I've been confused about time until one of the volunteers explained it really well. When your days are filled with new experiences, your brain has to stop to process each thing that happens, making time seem to go by much slower than usual. When you're in a familiar routine, time flies by because you don't stop to think about each thing you see and do. Every weekend feels like it lasts forever!
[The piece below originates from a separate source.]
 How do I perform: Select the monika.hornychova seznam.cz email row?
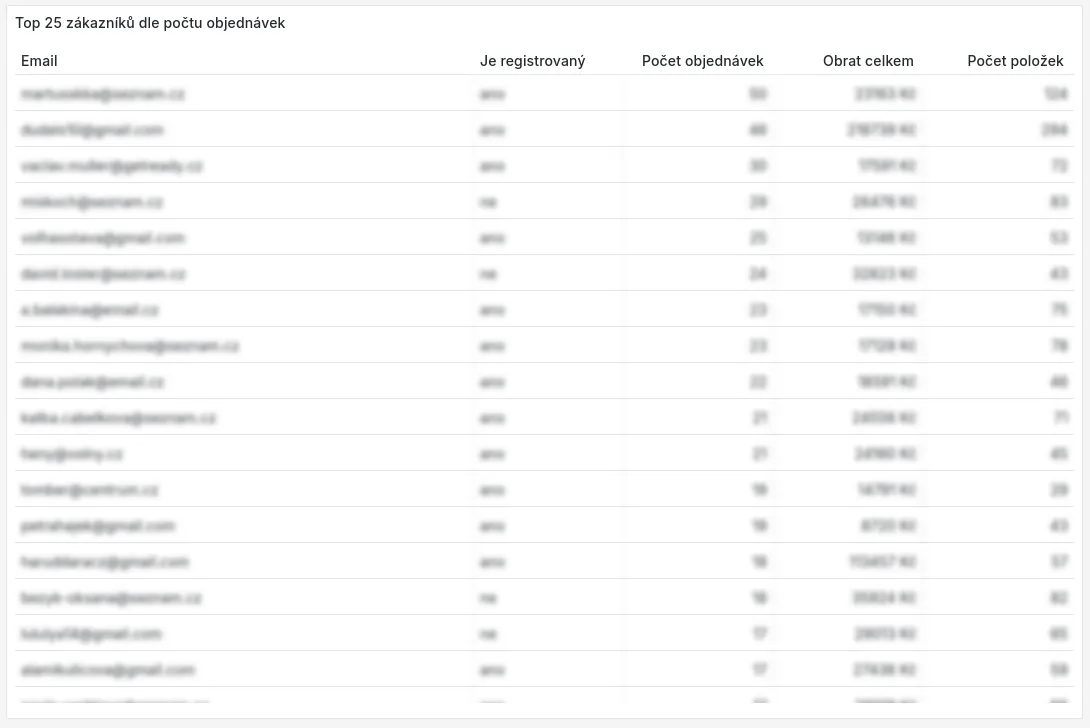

This past weekend, five other volunteers and I escaped Ao Luk and went to Ao Nang, a touristy beach town about 45 minutes away. It was an odd experience leaving what feels like home to visit an area that was packed with European travelers. I was able to see the tourist life in a whole new light. We were on an entirely different level from the tourists--while they didn't hesitate to sunbathe topless, we felt strange wearing short shorts. Ao Nang is one of the biggest tourist stops in Southern Thailand, so it's pretty westernized. It even has a McDonalds that delivers---eww. Most people stop there in between traveling around though, because some of the most beautiful beaches are just a short long-tail boat ride away from Ao Nang.
I loved the break from rural Ao Luk, the refreshing swims in the sea, the non-Thai food, and not being swarmed by hundreds of children. It was such a strange feeling though, to be in one of the Thailand tourist stops feeling like I was on a vacation away from Thailand. Not a local but not quite a tourist.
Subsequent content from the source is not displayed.